The United Liberation Movement for West Papua has cautiously welcomed news that Australia's Foreign Minister is to visit Indonesian-ruled Papua region this year.
Julie Bishop gave an undertaking to visit later this year, during talks in Jakarta this week with Indonesia's government which has been touting a policy of openness about Papua.
This comes amid ongoing calls by Pacific Island governments for the United Nations to probe reports of widespread human rights abuses against West Papuans.
The matter is highly sensitive to Jakarta which opposes any outside interference in what it considers domestic affairs.
Last month, Australia's prime minister Malcom Turnbull reassured Indonesia's President Joko Widodo of Canberra's support for Indonesian sovereignty over Papua.
While Ms Bishop's visit is not being described as a human rights fact-finding mission, the Liberation Movement says it is important that other governments find out more about the situation in Papua.
The Movement, which has observer status in the Melanesian Spearhead Group, urges Indonesia's government to allow Julie Bishop unfettered access to West Papuan community groups.
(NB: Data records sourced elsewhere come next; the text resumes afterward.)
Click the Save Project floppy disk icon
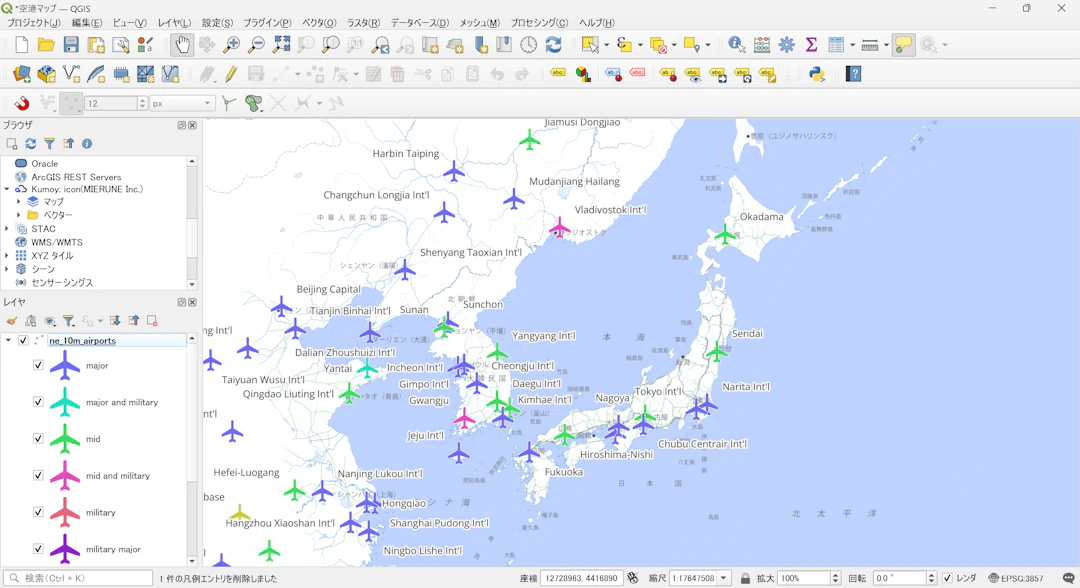The image size is (1080, 588). coord(71,45)
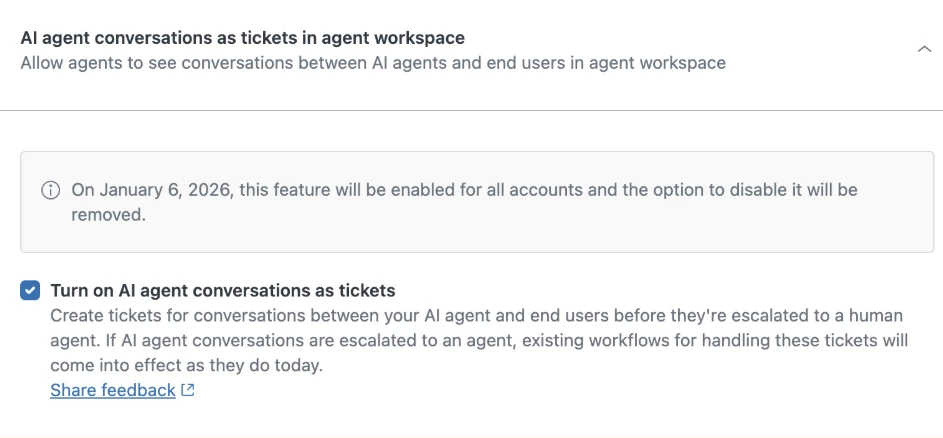Collapse the AI agent conversations section chevron
The height and width of the screenshot is (438, 943).
pos(924,50)
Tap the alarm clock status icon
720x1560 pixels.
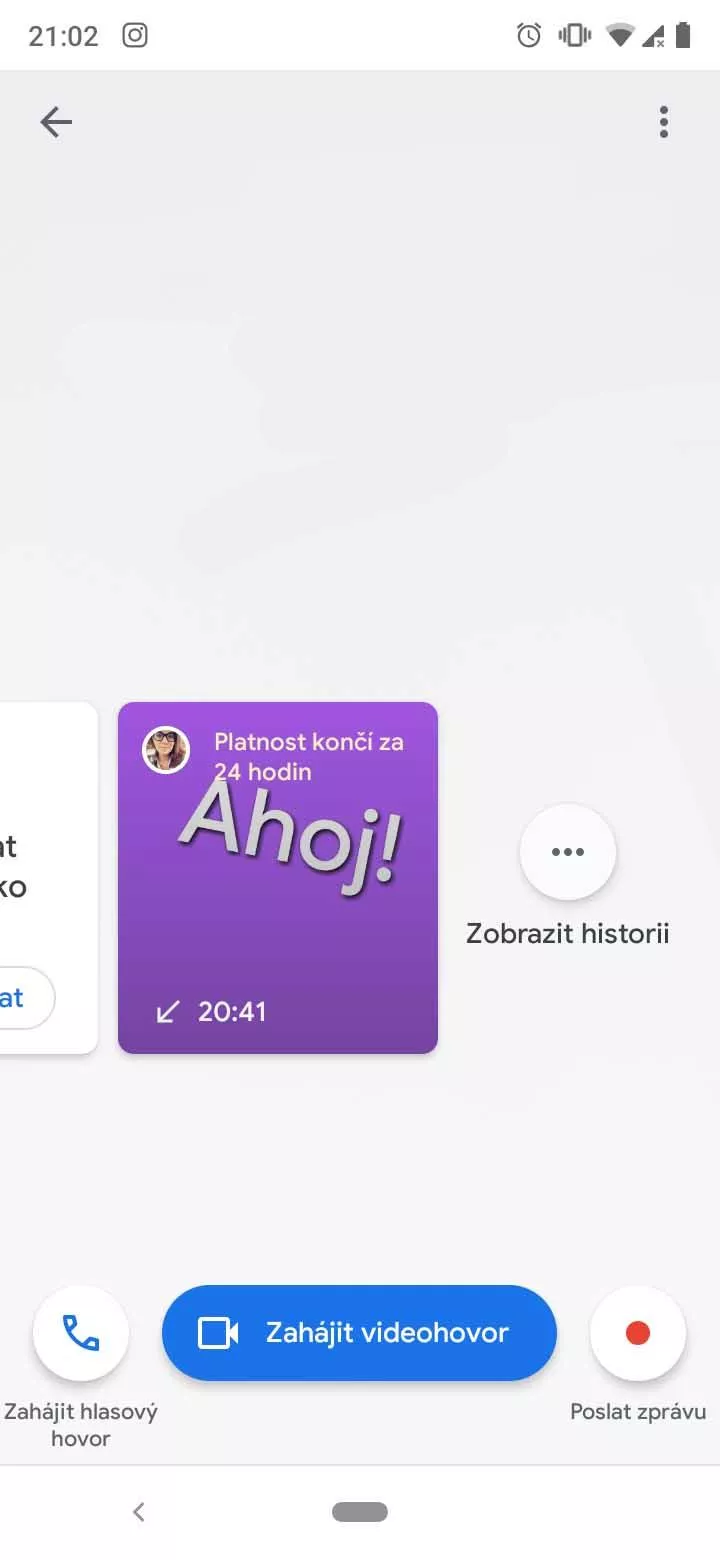[x=529, y=36]
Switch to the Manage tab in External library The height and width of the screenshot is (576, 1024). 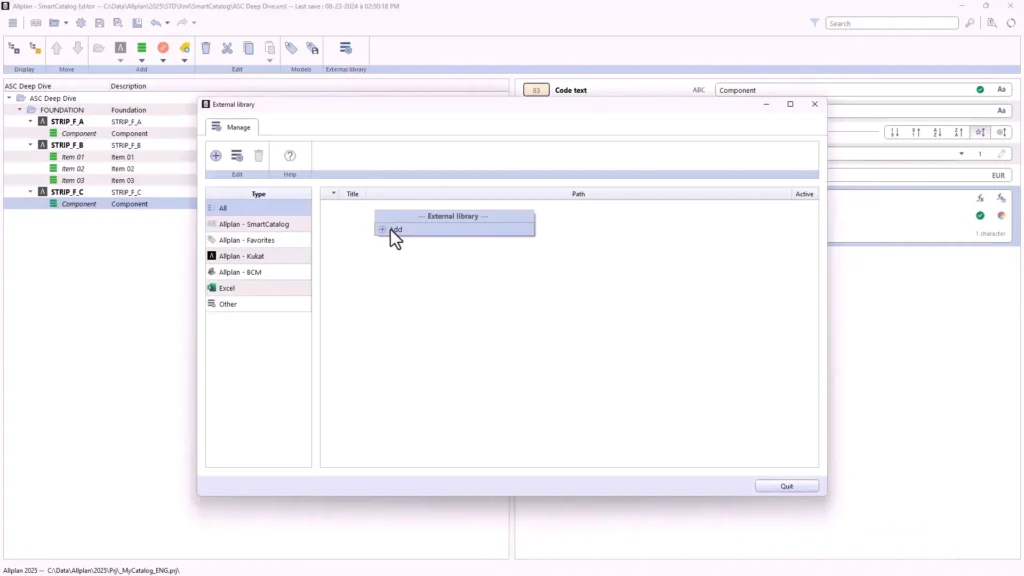(234, 127)
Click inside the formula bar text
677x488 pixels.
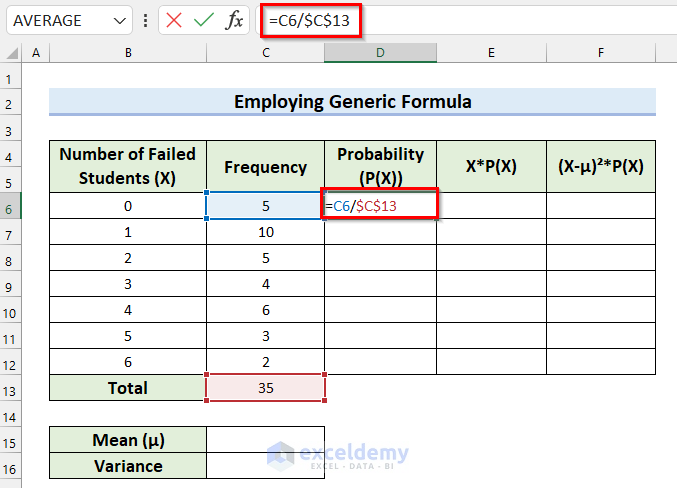[450, 20]
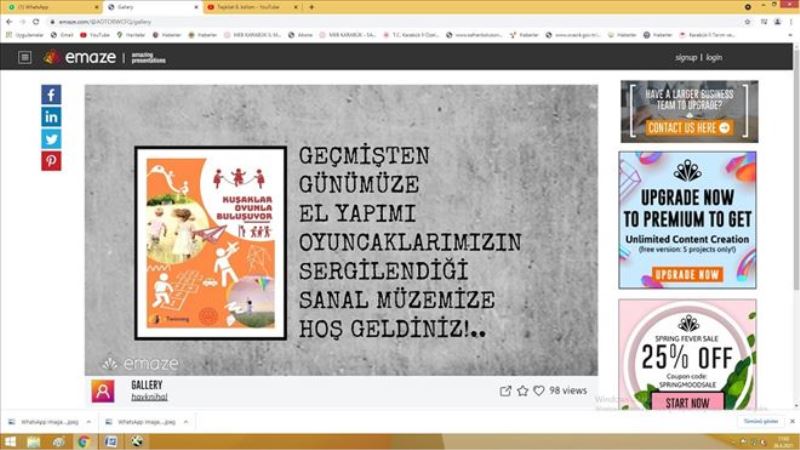This screenshot has width=800, height=450.
Task: Open Windows Start menu
Action: click(x=10, y=441)
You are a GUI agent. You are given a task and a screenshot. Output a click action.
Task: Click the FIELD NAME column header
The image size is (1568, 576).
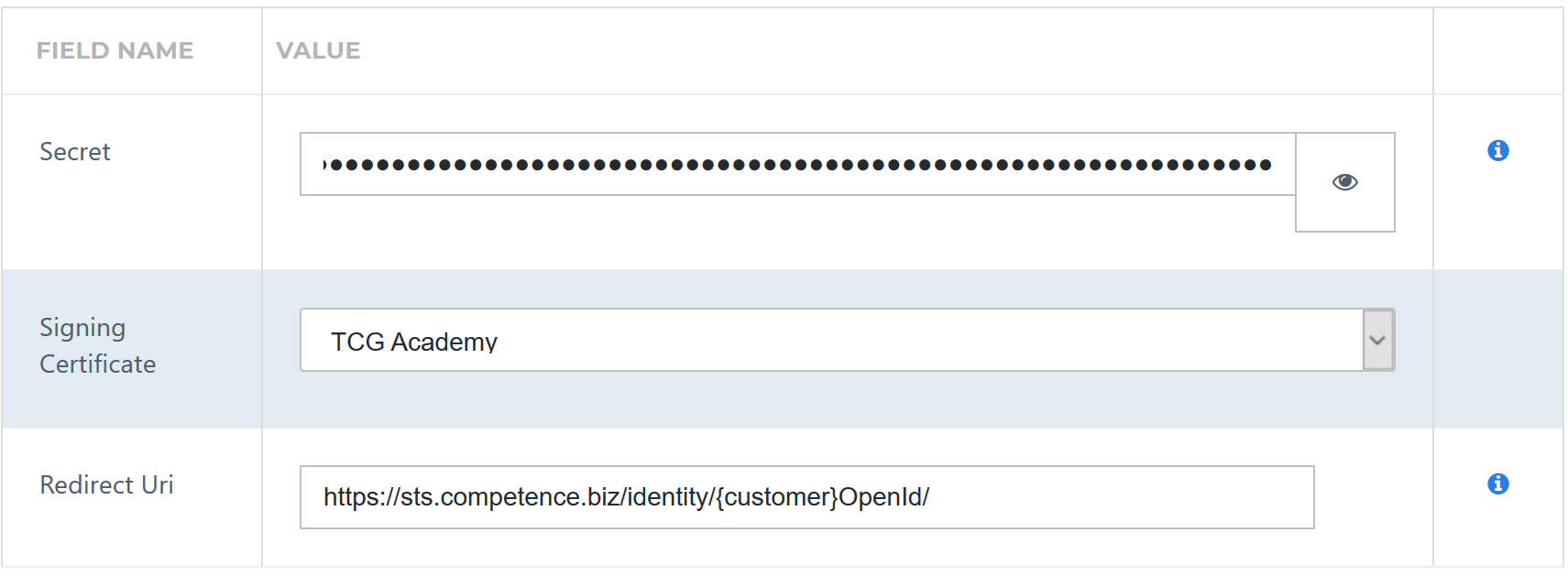click(x=115, y=50)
According to a spokesman for the Movement, a short and restricted visit to Papua by MSG Foreign Ministers in 2014 was evidence that Jakarta had so far failed to allow foreign governments open access to the region.
Indonesia is accused by the Movement of waging slow-motion genocide in Papua.
The West Papuan representative group cites evidence of simmering armed conflict, unrest, extra-judicial killings and jailings of Papuans, and marginalisation of their culture.